After his release, he became the pastor of a church in San Diego. He started doing fraud-detection training for the FBI, as well as helping IRS agents.

By the summer of 2002, Minkow became more proactive in uncovering financial crimes, creating a new company: the Fraud Discovery Institute. For the next six years, FDI worked on some 20 cases with federal agencies, Minkow said.

In 2007, Minkow began doing fraud investigations of publicly traded companies. He carved out a specialty: outing company executives who inflated academic credentials on their résumés.

His targets included former Herbalife Ltd. president and chief operating officer Gregory Probert and former MGM Mirage CEO J. Terrence Lanni.

Before disclosing such findings publicly, Minkow typically shorted a company's stock or purchased "put" options, which enabled him to make money when the company's stock prices fell after his disclosures.

That practice is legal — provided that the disclosed information is accurate.

Over the years, Minkow has told and retold his story about how easily he duped the press in the 1980s.

In the 60 Minutes interview in May 2005, an animated and laughing Minkow recalled how reporters uncritically covered his "Boy Wonder of Wall Street."

In giving 60 Minutes correspondent Kroft a reason the media should believe him now, Minkow said that as an ex-con, he has no margin for error.

"One report is wrong, I'm done," he said. "And, when you're Barry Minkow and you say something is a fraud, get law enforcement involved, blow the whistle, and you're wrong, it's over. Over.

"It's called one and done."

For two years in the 1980s, Minkow managed to get away with his lies despite mounting evidence that he was a fraud. Today, if you look at the record over the last two years, you will see ample evidence that he is untrustworthy once again — and once again you will find the news media turning a blind eye.

The first indication came when he correctly revealed that Herbalife's president had inflated his résumé. The company's stock dropped after Minkow's disclosure, and he made $50,000 by shorting the stock, according to the San Diego Reader.

But Minkow didn't stop there. He went on to allege that the company's products violated laws on testing and labeling, a claim that also drove down the stock. The company fought back on those accusations and in August 2008, Herbalife issued a press release saying that Minkow had retracted them.

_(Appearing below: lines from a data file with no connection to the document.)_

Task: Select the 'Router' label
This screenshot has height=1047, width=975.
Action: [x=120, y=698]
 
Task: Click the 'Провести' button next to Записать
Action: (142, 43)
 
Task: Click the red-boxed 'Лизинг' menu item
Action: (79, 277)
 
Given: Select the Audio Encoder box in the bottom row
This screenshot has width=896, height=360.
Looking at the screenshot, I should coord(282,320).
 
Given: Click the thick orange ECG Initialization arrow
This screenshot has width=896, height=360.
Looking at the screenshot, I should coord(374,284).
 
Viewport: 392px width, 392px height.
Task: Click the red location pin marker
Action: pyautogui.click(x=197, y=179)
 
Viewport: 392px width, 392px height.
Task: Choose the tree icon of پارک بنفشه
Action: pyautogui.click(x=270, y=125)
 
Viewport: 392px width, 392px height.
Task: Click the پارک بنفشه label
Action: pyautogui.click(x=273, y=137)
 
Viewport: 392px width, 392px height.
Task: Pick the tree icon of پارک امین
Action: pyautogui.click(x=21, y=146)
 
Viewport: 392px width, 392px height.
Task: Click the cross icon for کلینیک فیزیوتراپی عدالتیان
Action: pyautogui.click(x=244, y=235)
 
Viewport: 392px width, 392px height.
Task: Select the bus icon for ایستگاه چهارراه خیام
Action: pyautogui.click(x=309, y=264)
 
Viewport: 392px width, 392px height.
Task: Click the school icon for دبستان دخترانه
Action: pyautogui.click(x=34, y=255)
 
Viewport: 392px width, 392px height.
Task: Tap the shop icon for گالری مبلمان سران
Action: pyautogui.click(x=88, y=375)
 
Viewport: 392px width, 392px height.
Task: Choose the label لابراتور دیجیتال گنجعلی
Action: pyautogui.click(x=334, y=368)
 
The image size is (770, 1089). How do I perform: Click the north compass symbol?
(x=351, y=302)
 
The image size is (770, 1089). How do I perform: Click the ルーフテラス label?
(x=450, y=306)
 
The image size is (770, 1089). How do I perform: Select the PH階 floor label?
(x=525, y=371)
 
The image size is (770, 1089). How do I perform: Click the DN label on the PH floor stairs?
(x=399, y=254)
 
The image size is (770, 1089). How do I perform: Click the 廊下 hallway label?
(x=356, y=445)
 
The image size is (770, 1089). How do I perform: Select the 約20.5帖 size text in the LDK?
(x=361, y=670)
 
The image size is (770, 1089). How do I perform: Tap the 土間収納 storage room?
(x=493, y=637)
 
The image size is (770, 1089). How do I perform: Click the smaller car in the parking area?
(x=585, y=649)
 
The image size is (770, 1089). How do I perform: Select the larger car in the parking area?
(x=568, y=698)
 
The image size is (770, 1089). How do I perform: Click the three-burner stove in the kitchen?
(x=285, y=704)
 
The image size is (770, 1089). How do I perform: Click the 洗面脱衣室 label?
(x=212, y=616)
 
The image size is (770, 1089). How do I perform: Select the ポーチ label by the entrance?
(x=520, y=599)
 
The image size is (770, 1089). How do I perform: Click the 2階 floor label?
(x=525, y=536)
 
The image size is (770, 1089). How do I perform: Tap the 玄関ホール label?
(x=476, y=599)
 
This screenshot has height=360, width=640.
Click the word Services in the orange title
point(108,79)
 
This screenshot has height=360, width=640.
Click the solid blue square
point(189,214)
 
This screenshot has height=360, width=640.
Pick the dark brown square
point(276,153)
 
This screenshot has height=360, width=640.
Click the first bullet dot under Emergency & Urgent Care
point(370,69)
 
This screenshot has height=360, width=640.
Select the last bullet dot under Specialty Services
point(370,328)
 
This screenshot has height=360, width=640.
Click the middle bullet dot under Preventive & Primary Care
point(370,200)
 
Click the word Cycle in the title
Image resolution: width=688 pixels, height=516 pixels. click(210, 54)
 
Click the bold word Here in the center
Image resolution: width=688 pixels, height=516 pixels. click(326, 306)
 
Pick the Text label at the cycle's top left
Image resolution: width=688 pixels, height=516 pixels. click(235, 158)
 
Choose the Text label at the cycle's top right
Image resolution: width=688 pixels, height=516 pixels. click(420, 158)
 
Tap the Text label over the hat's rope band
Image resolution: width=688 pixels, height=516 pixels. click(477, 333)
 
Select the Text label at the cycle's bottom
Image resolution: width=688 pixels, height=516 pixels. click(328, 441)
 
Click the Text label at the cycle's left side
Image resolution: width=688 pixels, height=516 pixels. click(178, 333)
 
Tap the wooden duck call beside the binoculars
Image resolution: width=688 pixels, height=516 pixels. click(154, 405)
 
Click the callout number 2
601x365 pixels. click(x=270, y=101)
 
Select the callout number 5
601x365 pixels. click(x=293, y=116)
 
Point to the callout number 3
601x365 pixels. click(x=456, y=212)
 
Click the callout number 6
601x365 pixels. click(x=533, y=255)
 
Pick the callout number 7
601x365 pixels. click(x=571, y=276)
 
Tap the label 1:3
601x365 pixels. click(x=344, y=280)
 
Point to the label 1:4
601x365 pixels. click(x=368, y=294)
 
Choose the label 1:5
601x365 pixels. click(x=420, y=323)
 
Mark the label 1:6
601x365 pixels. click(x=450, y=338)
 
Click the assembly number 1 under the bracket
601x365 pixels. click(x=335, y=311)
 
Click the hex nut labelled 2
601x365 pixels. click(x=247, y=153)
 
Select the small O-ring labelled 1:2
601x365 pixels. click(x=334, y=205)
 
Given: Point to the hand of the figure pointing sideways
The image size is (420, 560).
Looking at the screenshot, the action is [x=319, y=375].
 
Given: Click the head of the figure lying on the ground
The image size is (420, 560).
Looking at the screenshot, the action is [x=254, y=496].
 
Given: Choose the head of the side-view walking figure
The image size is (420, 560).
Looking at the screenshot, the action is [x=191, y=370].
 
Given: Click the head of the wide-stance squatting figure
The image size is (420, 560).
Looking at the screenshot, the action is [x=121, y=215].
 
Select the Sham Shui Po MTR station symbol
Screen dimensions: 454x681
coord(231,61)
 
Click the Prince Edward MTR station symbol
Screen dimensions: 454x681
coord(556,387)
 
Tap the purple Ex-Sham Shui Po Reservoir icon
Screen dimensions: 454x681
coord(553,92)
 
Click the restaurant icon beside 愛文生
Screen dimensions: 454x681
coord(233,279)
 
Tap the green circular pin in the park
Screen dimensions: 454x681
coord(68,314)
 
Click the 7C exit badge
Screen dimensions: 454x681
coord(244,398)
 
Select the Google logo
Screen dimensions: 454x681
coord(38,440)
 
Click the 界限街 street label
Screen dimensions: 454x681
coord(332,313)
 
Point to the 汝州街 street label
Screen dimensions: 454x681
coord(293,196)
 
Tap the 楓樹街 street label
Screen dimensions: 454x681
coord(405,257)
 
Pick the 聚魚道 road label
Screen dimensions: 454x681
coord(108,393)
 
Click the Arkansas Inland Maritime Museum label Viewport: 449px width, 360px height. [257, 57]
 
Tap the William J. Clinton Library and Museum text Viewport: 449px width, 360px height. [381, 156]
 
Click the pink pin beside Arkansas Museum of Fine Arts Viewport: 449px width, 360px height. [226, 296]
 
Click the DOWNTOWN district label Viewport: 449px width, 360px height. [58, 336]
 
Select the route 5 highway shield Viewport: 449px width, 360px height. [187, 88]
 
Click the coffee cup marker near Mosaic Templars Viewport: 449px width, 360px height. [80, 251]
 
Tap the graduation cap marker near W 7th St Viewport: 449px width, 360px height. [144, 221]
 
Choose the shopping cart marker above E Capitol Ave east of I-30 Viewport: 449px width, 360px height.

Although Minkow told the Weekly last week that he disagreed with the press release, it was issued on behalf of both Minkow's FDI and Herbalife, and remains on the company's website today.

The settlement with Herbalife's products could have served as his "one and done" in the media's eyes. But it didn't.

Five months after that settlement, in January 2009, Minkow leveled charges against one of the nation's largest home builders, Lennar Corp., which is headquartered in Miami and has many projects under way in California.

Lennar's stock lost more than 20 percent of its value — nearly $500 million — during the two trading days immediately after Minkow and his Fraud Discovery Institute made serious allegations about the company and its top executives.